1. A process for manufacturing ceramic glass material in the form of sheets, wherein: - the oxide mixtures used to make the ceramic glass material melt; - the vitreous mass thus obtained is processed using the operations and equipment commonly used for the processing and manufacture of glass; - the material thus obtained is subjected to a thermal crystallization cycle.

2. A process according to claim 1, wherein the oxides of the ceramic glass material consist of mixtures of oxides comprising: Si02, Al203 and Li20.

3. A process according to claim 2, wherein the mixtures consist of: Si02: 50% -80%; Al203: 5% -30%; LizO 3% -20% possibly in the presence of other oxides.

4. A process according to claim 3, wherein the other oxides are selected from the group consisting of ZnO, P205, K20, Na20, CaO, MgO, BaO.

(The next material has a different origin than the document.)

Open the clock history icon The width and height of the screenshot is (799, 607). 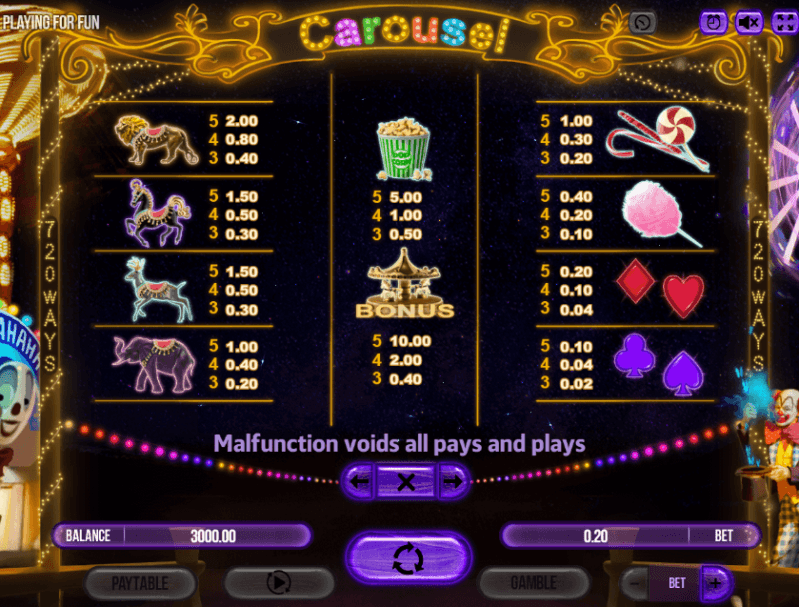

5. A process according to claim 4, wherein the oxides, if present in the mixture, represent a weight percentage comprised respectively of: ZnO: 0.1-3%; P2Os: 0.1-5%; K20: 1-5%, Na20: 0.1-6%, CaO: 0.1-6%; MgO: 0. 1-6%, BaO: 0.1-5%; Zr02: 0.1-4%.

6. A process according to claim 1-6, wherein the thermal crystallization cycle, which constitutes the last stage of the process before final cooling, is conducted at a temperature from 550 ° C to 920 ° C and for times of 2 to 6 hours, the total cycle lasts 12-25 hours.

7. A process according to claim 6, wherein the crystallization cycle is conducted from 550 ° C and with a temperature variation that increases every 20 ° C.

8. Oxide mixtures for a process according to claims 1-7, which has the following compositions: a) Si02 78.57 Al203 5.35 ZnO 0.52 Li20 11.23 p2o5 1.95 ?2? 2.34 b) Si02 74.47 Al203 9.35 ZnO 0.52 Li20 11.23 p2o5 1.95 K20 2.34 c) Si02 75.50 Al203 8.35 ZnO Li20 P205 K20 Na20 CaO d) SiO AI203 ZnO Li20 P205 K2O e) SiO Al203 ZnO LizO p2o5 MgO f) SÍO; Al203 ZnO Li20 P205 MgO K20 g) s¡o2 AI2O3 ZnO Li20 P205 K20 Beam Zr02

9. Sheets of ceramic glass material that have dimensions up to 2.00 x 3.00 meters.